Perché Siri e Apple TV contano più di quanto sembri
Per molti utenti italiani Siri resta soprattutto un modo rapido per fare una domanda, avviare un contenuto o controllare un dispositivo di casa. Apple TV, invece, viene spesso vista come una scatola comoda per riunire app e servizi di streaming. Eppure, agli occhi dei regolatori, il punto non è solo cosa fanno oggi, ma cosa possono diventare domani se continuano a rafforzare il loro ruolo come snodo d’accesso ai contenuti. Se la ricerca, le raccomandazioni e la navigazione passano sempre di più da questi sistemi, chi li controlla può finire per avere una leva enorme sulla distribuzione dell’attenzione del pubblico.

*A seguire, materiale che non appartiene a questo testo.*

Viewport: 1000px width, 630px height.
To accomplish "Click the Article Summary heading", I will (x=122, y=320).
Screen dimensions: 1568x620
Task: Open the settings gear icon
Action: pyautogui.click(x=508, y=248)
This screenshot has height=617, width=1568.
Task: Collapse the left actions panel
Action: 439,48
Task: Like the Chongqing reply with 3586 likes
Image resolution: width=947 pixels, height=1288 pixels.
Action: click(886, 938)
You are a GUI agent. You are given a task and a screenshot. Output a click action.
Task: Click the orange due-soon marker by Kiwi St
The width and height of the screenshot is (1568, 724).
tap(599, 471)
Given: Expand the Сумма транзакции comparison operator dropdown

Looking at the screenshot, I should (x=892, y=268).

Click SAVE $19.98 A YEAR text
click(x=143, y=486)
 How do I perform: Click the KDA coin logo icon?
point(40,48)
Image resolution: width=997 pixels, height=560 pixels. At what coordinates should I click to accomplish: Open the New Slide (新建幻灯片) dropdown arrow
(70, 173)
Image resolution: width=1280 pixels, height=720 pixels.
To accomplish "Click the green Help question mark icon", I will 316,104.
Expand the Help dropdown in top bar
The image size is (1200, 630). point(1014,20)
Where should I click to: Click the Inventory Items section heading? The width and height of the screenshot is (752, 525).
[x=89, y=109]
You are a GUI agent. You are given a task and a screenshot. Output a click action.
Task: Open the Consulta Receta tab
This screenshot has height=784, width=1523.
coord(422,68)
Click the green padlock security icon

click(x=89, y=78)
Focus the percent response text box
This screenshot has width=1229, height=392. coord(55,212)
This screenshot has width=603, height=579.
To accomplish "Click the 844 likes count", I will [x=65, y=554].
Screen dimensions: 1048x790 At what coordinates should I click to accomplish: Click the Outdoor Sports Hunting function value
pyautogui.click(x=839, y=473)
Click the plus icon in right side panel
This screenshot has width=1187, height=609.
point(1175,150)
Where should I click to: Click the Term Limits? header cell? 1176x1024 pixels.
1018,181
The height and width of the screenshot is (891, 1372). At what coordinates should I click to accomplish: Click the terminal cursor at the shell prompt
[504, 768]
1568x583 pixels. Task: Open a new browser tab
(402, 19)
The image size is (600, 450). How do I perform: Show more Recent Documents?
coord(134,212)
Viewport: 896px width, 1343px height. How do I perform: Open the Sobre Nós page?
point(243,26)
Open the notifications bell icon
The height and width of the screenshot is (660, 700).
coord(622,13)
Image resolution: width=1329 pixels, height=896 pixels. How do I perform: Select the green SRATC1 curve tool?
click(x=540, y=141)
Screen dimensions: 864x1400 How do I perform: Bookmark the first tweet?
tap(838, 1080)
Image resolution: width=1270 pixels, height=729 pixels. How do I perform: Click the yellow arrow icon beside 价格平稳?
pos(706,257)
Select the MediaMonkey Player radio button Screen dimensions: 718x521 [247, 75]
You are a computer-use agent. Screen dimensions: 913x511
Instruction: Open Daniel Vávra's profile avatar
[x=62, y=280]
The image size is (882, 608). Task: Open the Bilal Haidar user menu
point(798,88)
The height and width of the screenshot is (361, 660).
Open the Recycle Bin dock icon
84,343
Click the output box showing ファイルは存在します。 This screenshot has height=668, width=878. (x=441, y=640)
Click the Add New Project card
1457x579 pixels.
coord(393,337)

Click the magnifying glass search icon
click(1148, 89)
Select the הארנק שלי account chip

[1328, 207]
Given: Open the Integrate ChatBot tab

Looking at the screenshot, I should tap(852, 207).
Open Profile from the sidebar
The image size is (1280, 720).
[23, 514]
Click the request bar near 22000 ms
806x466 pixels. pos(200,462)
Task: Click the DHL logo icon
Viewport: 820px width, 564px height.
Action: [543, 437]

È qui che la vicenda smette di essere una disputa lontana tra Bruxelles e Big Tech e diventa qualcosa che tocca anche la vita quotidiana. Quando accendi una TV smart, chiedi a un assistente di trovarti un film o segui il contenuto che compare per primo, stai già usando un sistema che può indirizzare la tua scelta senza che tu ci faccia troppo caso. L’Europa teme proprio questo: che poche aziende abbiano un potere crescente nel decidere come i contenuti vengono trovati, ordinati e consumati. Nel caso di Apple, il ragionamento si allarga quindi oltre il telefono e tocca un ecosistema domestico che pesa sempre di più nell’intrattenimento di casa.
Cosa può succedere adesso
Al momento non c’è ancora una nuova sanzione annunciata contro Apple TV o Siri, ma la pressione politica e regolatoria si sta chiaramente alzando. La Commissione europea sta valutando la richiesta arrivata dai broadcaster, che chiedono di applicare ai sistemi operativi TV e agli assistenti vocali un controllo più stretto nell’ambito del DMA. Questo non significa automaticamente che Apple verrà colpita subito con nuove multe, ma vuol dire che il terreno si sta spostando: dopo smartphone, browser e store digitali, l’attenzione europea si allarga verso il salotto, la televisione e i comandi vocali.
Per Apple il rischio non è soltanto economico, ma anche strategico. Se Bruxelles inizierà a guardare a Siri e Apple TV come possibili punti di controllo del mercato, l’azienda potrebbe trovarsi costretta a spiegare meglio come funzionano ricerca, raccomandazioni e accesso ai contenuti nei suoi dispositivi. E per gli utenti europei questo potrebbe tradursi, col tempo, in più trasparenza, più alternative e forse anche meno potere concentrato dentro pochi ecosistemi chiusi. È una partita che oggi sembra tecnica, ma che in realtà riguarda una domanda molto concreta: chi decide davvero cosa vediamo quando accendiamo uno schermo?